Andy Rubin: Android è open source e i costruttori di dispositivi sono liberi di personalizzarlo

Logo di AndroidSecondo Andy Rubin c’è stata molta disinformazione nell’ultimo periodo sul rapporto tra Google e i costruttori di smartphone oltre che sulla natura open source di Android. Il padre di Android ha così deciso di intervenire scrivendo un post sul blog degli sviluppatori di Android.
Rubin comincia il suo discorso parlando dell’incredibile proliferazione del suo sistema operativo su centinaia di dispositivi diversi e afferma di non credere all’esistenza di una singola soluzione che possa andar bene per tutti. Tuttavia i punti cardine di Android restano sempre la qualità e la coerenza.

Open Hanset Alliance
I costruttori di smartphone, prosegue Rubin, sono sempre stati liberi di modificare Android per adattarlo alle proprie esigenze e differenziare i propri prodotti rendendoli unici. Tuttavia, se intendono commercializzare i loro prodotti come compatibili con Android o se intendono utilizzare le applicazioni di Google, questi devono essere conformi ad alcuni requisiti base di compatibilità.

Sarebbe questa la base della clausola di non frammentazione, che i tutti i sottoscrittori dell’Open Handset Alliance hanno accettato fin dalla nascita di Android.
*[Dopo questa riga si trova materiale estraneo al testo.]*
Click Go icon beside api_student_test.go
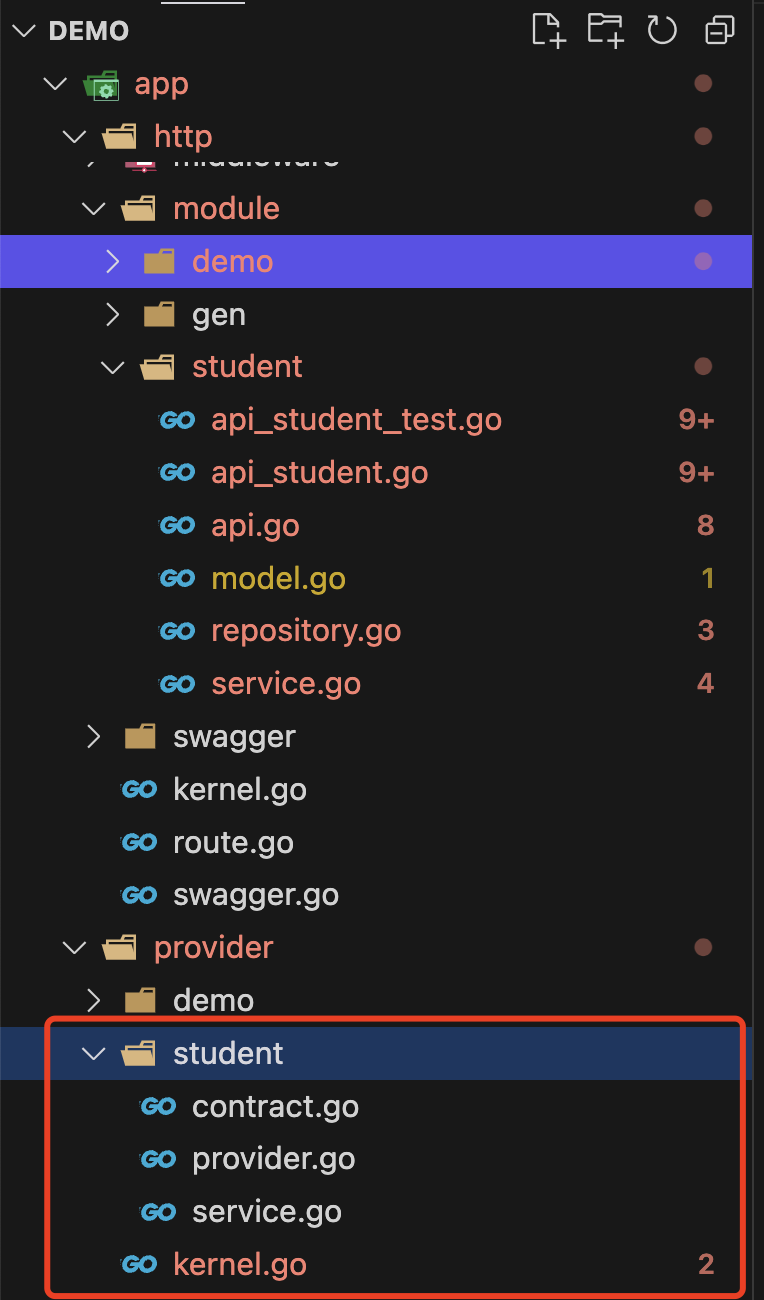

Un’applicazione Android deve poter girare sui dispositivi compatibili e perché ciò avvenga devono essere presenti una serie di componenti di base sia hardware che software in ognuno di essi.
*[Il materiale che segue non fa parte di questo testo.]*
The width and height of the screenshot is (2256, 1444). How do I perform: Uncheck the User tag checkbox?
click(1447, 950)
Sopra queste basi comuni ogni costruttore può aggiungere ciò che ritiene opportuno, non ci sono vincoli alla personalizzazione delle interfaccia utente, né ci sono sforzi verso una standardizzazione delle piattaforme o delle architetture dei processori.

Tornando a parlare di Honeycomb e della natura open source di Android, Rubin afferma che rilasceranno il codice sorgente quando sarà pronto. Nello specifico, ciò avverrà solo dopo che riusciranno a portare le caratteristiche di Honeycomb sugli smartphone. Il temporaneo ritardo nel rilascio non costituisce quindi un cambiamento della strategia di Google.